Toyota to Add Brake Override System on All 2011 Models

Toyota will roll out a new brake override system on all 2011 models, beginning with the redesigned 2011 Sienna minivan this month, followed by the 2011 Avalon sedan. In April, which is when the automaker begins building certain 2011 models, “the plan is to start upgrading all new Toyota, Lexus and Scion vehicles coming out of the plants with this upgrade,” spokesman Curt McAllister said. The brake override system cuts engine power and allows braking even if the accelerator pedal is depressed.

While the system will be new for several Toyota models, a number of automakers have adopted brake override systems — some for as long as a decade — as a last-ditch measure against unintended acceleration. All Toyota hybrids already employ the system, Toyota says; the company says as part of its ongoing recall for floormat entrapment, which was announced in September 2009, it will install the brake override systems onto all model years of the Toyota Camry and Avalon and Lexus ES and IS models included in that recall.

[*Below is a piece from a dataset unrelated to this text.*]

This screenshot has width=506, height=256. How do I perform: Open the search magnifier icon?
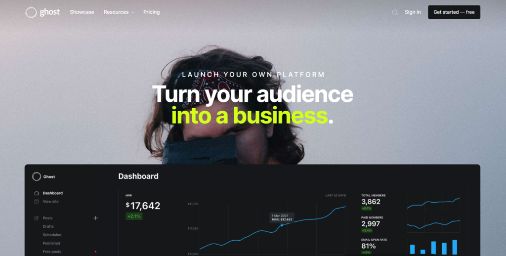coord(395,12)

The company has not added the brake override system as part of its remedy for the 2.3 million vehicles recalled last month due to sticky accelerator pedals, and there have been “no discussions on upgrading [other] vehicles already on the road,” McAllister said.

The 2011 Sienna minivan, which hits dealerships this month, is the first all-new model to include it standard. We’ve pulled together a Q&A below.

Is there a specific date after which all Toyotas will have a brake override system?
No. Rather, all 2011 models will have the system, Toyota spokesman David Lee told us. With the exception of the redesigned 2011 Sienna, which arrives this month, other 2011s should trickle onto dealer lots beginning in April. By late in the year, nearly all Toyota, Lexus and Scion models rolling off the factory line will be 2011 models — and thus include a brake override system.

Will Toyota install the system on any 2010 or older models?
No, except for the 2005-2010 Avalon, 2007-2010 Camry and Lexus ES, and 2006-2010 Lexus IS models under the current floormat recall. Although the retrofit is a software upgrade, there are no current plans to install it elsewhere — even among models under the sticking accelerator pedal recall. However, those vehicles “are under study at this point,” Lee said.

How does Toyota’s brake override system work?
It’s an electronic system that engages when both accelerator and brake pedals are depressed, then the system cuts engine power: “When the vehicle is moving and both the gas and brake pedal are pushed at the same time, this software forces the vehicle to respond to the brake only,” Toyota explains in its recall FAQ. Lee said it will work under all conditions — not just in extreme situations — so those who drive with a left foot on the brake pedal will have to learn not to do that.

How widespread are brake override systems?
They’re widespread but not universal. According to the Wall Street Journal and the New York Times, brake override systems — called “smart pedals” within the auto industry — are employed by Chrysler, BMW, Mercedes-Benz, Volkswagen/Audi and Nissan, although not all of those automakers’ cars have them. Hyundai is reportedly installing smart pedals across its entire lineup this month, and Ford plans to roll it out across its lineup, as well. General Motors installs it on certain models, too.



Kelsey: Could we simply test whether our own car has "smart pedals" by depressing both brake and accelerator while driving?


For obvious safety reasons we certainly wouldn't advise that. Your dealer is the best person to contact for such information.



For legal liability reasons, employees won't answer your question directly. You certainly can ask your dealer, but this assumes they know what they're talking about.

Alternatively, if you happen to find yourself in a dry, well-lit, empty parking lot some evening, and are driving at a LOW speed...

(Usual disclaimers: professional driver on closed road. Your mileage may vary. No warranty, express or implied. Don't try this at home. Consult your doctor before using. Past performance is not an indicator of future results. Caveat lector. Etc.)

Derrick G

OK, if Hyundai can roll this out in a month when they're not even having the kind of troubles Toyota is, what in the world is Toyota thinking dribbling the system out like this?

If Hyundai were REALLY smart, they'd offer to throw the feature in for cars already on the road with any oil change or other service at a dealer.


Wait, so no more heal-and-toe?


You forgot to add:
If acceleration lasts more than 4 hours, see your doctor".


Toyota is working on adopting more and more complicated systems in their cars, I guess DENSO is supplying them very well, we have internal look to what they are doing recently, things are really impressing
Thank You


Toyota is working on adopting more and more complicated systems in their cars, I guess DENSO is supplying them very well, we have internal look to what they are doing recently, things are really impressing
Thank You

Thanks for your advice and sharing

In the case of the new Toyota vehicle (dubbed for now simply Plug-in HV), the electric-only trips will be very short--just eight miles on a single charge. That electric range is a fraction of the 33 miles that Americans drive on average each day. But those electric miles will still save a considerable amount of gas.

Apart from tears, only time could wear everything away. While feeling is being processed by time, conflicts would be reconciled as time goes by, just like a cup of tea that is being continuously diluted.